-- Begin --

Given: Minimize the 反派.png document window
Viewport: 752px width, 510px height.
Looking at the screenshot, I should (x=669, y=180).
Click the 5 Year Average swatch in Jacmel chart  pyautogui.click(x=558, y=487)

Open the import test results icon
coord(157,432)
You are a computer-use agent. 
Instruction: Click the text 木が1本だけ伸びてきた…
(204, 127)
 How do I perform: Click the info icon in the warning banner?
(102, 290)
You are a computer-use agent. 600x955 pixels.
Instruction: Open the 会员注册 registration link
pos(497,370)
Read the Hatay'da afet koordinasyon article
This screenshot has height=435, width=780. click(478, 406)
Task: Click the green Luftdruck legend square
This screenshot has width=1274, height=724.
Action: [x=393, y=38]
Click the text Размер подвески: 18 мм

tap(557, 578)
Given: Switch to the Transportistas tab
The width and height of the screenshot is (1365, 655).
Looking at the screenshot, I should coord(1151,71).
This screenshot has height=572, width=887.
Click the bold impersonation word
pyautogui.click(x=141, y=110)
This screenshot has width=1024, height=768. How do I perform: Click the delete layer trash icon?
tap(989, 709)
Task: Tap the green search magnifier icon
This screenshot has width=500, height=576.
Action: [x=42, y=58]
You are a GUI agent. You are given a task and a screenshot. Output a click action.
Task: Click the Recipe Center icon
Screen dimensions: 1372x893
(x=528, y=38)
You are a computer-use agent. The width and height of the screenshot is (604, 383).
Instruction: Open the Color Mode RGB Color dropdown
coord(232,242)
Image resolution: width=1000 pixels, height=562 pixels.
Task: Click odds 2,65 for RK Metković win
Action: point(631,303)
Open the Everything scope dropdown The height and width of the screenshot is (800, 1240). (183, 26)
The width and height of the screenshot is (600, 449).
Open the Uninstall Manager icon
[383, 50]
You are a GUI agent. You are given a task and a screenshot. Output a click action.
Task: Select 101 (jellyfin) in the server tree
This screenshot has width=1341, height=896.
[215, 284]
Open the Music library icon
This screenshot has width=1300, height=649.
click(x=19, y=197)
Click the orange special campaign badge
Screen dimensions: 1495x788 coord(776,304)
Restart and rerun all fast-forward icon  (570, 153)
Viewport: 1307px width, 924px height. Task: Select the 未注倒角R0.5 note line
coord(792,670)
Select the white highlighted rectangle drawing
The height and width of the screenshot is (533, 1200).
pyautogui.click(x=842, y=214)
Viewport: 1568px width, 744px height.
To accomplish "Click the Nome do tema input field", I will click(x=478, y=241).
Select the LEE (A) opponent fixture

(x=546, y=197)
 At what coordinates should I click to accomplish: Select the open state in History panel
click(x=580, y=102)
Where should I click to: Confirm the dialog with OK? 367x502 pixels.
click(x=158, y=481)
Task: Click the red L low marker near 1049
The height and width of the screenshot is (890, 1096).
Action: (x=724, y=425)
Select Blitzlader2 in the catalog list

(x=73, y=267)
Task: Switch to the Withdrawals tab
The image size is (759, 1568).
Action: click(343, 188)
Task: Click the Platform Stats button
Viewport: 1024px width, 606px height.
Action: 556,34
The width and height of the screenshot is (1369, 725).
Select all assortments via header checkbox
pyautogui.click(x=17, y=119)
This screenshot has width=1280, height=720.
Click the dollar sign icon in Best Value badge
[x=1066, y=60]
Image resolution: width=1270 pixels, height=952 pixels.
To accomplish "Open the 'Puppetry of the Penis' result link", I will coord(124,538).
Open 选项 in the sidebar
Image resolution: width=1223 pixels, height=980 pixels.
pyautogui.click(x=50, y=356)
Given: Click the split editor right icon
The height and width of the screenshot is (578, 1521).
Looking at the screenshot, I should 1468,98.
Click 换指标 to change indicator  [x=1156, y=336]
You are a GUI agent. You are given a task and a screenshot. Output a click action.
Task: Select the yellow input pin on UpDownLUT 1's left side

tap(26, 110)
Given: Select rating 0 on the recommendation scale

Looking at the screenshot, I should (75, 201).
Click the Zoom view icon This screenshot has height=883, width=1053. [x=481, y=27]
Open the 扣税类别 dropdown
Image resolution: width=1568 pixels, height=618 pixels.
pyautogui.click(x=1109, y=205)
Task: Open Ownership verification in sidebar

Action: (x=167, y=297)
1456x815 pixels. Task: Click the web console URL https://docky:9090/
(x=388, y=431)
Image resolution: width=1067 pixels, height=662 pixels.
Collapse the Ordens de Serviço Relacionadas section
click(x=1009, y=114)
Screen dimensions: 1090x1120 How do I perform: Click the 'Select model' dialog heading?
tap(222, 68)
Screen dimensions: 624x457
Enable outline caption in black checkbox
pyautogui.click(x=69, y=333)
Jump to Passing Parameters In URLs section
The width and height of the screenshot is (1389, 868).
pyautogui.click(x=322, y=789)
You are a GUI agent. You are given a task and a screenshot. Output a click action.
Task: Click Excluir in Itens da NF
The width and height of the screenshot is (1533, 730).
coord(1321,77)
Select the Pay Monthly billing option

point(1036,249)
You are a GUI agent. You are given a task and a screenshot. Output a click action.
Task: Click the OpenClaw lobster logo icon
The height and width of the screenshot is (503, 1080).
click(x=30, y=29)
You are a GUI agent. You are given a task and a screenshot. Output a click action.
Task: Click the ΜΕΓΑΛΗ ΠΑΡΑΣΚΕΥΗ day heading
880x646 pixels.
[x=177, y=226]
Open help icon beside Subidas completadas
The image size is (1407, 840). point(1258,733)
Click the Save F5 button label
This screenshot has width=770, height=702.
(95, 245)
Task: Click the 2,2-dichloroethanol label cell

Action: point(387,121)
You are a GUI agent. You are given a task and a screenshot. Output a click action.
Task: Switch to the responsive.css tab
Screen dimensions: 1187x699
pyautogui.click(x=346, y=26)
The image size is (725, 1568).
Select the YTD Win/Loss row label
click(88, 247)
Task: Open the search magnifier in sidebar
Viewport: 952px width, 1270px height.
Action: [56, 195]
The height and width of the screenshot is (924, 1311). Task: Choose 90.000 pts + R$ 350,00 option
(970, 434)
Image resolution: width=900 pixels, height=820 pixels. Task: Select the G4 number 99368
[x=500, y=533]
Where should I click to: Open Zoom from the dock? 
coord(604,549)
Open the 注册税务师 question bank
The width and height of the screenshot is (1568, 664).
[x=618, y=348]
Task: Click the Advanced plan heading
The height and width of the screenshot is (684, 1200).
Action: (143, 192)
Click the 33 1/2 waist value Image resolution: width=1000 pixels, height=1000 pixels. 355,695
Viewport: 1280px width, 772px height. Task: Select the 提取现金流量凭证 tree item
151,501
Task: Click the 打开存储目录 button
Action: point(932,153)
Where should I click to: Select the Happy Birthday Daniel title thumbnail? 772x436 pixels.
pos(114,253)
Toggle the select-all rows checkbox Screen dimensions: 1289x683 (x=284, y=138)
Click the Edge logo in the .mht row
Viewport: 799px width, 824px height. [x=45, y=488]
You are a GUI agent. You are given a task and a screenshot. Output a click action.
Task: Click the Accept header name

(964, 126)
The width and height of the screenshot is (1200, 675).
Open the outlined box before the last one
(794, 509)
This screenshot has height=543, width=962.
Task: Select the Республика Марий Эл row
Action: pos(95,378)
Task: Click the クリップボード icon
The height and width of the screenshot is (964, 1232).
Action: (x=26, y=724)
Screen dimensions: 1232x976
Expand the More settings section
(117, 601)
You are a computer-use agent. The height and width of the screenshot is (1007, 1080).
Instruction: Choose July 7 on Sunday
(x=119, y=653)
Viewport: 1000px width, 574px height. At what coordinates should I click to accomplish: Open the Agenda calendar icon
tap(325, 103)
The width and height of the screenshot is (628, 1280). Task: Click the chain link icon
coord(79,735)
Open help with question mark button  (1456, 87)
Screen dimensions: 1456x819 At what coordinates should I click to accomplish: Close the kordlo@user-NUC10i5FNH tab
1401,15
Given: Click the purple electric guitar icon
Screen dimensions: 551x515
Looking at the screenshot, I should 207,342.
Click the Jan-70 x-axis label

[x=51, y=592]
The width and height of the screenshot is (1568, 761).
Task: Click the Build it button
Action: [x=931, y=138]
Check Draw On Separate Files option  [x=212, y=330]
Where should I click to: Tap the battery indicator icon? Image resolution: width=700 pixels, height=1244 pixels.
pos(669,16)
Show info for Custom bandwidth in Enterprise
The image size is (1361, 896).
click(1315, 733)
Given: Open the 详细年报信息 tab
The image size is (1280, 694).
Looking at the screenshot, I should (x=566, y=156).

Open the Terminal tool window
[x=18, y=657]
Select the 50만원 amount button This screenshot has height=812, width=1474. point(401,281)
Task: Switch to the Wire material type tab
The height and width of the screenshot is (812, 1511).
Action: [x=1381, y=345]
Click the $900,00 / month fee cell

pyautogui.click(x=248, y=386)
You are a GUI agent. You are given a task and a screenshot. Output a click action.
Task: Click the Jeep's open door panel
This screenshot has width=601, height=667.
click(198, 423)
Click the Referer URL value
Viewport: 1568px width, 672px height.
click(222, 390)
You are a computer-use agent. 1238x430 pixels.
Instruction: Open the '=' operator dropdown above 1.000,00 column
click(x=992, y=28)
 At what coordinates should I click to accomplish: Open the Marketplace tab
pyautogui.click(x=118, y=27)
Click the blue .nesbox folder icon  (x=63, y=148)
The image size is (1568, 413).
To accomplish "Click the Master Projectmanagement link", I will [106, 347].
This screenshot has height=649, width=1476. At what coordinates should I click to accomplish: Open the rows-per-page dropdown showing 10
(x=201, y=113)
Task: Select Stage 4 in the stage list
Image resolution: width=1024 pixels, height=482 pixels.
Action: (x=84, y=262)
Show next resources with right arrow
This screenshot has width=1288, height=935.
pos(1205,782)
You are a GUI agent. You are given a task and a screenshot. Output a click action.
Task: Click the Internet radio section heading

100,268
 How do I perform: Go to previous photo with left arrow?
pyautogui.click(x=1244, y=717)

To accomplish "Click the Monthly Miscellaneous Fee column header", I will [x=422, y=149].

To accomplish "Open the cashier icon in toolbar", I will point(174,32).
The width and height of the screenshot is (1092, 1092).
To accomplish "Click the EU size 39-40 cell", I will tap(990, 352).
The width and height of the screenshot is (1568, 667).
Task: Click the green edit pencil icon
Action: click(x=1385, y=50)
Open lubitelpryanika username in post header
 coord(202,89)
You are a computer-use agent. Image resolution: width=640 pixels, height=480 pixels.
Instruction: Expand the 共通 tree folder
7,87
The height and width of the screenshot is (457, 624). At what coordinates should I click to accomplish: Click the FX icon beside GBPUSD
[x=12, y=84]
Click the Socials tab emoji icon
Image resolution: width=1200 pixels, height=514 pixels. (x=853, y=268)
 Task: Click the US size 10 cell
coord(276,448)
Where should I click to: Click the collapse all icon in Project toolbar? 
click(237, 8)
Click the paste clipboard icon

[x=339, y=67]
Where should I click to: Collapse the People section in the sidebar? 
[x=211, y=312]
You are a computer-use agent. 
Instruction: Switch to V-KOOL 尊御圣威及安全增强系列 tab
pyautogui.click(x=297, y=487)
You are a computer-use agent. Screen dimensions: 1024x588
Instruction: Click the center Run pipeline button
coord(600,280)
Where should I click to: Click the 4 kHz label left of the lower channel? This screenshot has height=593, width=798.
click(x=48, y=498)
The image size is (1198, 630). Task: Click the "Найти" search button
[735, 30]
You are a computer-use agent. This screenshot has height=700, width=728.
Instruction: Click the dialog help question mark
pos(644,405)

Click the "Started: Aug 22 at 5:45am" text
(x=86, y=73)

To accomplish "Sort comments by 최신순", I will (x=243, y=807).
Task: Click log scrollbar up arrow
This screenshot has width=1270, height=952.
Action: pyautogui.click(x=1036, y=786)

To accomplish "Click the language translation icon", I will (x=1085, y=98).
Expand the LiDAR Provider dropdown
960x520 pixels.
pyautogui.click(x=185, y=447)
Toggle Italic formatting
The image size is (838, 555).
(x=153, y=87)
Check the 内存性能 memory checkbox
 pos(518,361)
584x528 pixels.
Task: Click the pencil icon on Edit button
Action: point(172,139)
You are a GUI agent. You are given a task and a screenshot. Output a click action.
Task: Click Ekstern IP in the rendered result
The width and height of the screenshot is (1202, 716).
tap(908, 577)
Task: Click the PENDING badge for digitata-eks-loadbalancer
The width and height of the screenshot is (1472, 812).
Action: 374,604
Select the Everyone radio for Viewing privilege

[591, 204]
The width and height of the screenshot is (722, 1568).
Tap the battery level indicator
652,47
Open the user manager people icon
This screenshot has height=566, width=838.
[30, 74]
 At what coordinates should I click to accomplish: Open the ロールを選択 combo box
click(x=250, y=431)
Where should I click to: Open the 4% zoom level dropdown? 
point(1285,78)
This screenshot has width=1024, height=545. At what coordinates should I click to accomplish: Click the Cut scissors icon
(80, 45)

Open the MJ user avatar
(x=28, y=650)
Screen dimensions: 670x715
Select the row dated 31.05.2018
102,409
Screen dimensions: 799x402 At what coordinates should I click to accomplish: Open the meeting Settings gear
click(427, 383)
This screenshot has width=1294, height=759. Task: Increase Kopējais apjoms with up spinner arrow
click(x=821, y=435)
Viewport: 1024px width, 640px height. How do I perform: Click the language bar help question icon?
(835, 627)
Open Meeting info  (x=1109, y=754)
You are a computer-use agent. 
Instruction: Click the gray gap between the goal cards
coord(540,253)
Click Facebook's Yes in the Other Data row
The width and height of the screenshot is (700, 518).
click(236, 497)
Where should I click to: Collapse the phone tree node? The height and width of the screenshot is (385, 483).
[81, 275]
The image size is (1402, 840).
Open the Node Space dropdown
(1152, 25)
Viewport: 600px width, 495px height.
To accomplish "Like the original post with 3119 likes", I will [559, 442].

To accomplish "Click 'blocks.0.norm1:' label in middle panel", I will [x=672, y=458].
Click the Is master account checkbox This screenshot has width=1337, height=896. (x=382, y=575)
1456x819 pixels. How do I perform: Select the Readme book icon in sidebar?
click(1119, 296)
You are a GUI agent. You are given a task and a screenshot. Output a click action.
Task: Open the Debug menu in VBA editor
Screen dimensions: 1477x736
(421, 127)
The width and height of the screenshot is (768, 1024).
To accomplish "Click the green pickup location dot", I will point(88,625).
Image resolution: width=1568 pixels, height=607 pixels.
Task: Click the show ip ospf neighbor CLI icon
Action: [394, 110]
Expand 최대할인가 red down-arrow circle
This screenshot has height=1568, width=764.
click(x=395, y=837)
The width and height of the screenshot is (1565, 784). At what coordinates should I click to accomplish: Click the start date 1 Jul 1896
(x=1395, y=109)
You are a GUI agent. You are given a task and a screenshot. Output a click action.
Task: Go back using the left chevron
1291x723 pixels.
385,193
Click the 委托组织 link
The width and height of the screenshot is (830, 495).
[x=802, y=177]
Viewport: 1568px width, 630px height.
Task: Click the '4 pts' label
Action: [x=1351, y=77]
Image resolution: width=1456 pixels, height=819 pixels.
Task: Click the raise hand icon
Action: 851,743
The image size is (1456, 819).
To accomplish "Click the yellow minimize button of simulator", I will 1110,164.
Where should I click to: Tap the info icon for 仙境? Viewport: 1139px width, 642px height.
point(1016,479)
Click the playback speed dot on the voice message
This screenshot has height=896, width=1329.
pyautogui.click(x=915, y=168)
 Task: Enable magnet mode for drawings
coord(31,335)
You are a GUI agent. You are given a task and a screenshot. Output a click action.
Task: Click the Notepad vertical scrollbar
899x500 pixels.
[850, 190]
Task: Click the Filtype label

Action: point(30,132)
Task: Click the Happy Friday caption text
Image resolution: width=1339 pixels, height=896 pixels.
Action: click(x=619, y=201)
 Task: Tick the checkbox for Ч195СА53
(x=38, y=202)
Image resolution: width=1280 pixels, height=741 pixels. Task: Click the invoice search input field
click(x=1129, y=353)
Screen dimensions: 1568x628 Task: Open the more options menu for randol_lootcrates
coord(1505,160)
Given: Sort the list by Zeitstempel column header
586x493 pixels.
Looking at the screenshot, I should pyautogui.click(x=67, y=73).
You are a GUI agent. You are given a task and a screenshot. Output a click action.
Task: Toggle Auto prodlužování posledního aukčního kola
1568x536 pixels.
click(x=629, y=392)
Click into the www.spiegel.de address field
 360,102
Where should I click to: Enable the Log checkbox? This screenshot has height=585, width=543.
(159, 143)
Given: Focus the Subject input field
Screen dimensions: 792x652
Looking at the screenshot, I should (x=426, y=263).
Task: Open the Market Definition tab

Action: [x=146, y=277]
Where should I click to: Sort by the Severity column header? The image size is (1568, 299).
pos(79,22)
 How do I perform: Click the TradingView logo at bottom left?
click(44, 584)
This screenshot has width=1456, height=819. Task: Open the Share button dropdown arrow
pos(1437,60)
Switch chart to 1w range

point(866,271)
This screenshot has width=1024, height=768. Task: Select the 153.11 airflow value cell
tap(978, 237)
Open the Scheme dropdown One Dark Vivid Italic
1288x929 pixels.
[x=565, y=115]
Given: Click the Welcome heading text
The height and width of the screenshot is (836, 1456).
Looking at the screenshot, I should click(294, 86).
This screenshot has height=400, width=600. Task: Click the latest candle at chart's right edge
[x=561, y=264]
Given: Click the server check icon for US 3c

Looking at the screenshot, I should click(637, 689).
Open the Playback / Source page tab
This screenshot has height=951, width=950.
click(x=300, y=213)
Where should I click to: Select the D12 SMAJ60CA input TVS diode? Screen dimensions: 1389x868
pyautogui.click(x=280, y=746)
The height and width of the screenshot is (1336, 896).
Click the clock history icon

-- End --

● **THE REQUEST**: Give the listing from the line with "The image size is (1402, 840)." to the line with "Action: 851,743" as a numbered list, skipping any blank lines.

● **RESPONSE TO THIS TASK**:
1. The image size is (1402, 840).
2. Open the Node Space dropdown
3. (1152, 25)
4. Viewport: 600px width, 495px height.
5. To accomplish "Like the original post with 3119 likes", I will [559, 442].
6. To accomplish "Click 'blocks.0.norm1:' label in middle panel", I will [x=672, y=458].
7. Click the Is master account checkbox This screenshot has width=1337, height=896. (x=382, y=575)
8. 1456x819 pixels. How do I perform: Select the Readme book icon in sidebar?
9. click(1119, 296)
10. You are a GUI agent. You are given a task and a screenshot. Output a click action.
11. Task: Open the Debug menu in VBA editor
12. Screen dimensions: 1477x736
13. (421, 127)
14. The width and height of the screenshot is (768, 1024).
15. To accomplish "Click the green pickup location dot", I will point(88,625).
16. Image resolution: width=1568 pixels, height=607 pixels.
17. Task: Click the show ip ospf neighbor CLI icon
18. Action: [394, 110]
19. Expand 최대할인가 red down-arrow circle
20. This screenshot has height=1568, width=764.
21. click(x=395, y=837)
22. The width and height of the screenshot is (1565, 784). At what coordinates should I click to accomplish: Click the start date 1 Jul 1896
23. (x=1395, y=109)
24. You are a GUI agent. You are given a task and a screenshot. Output a click action.
25. Task: Go back using the left chevron
26. 1291x723 pixels.
27. 385,193
28. Click the 委托组织 link
29. The width and height of the screenshot is (830, 495).
30. [x=802, y=177]
31. Viewport: 1568px width, 630px height.
32. Task: Click the '4 pts' label
33. Action: [x=1351, y=77]
34. Image resolution: width=1456 pixels, height=819 pixels.
35. Task: Click the raise hand icon
36. Action: 851,743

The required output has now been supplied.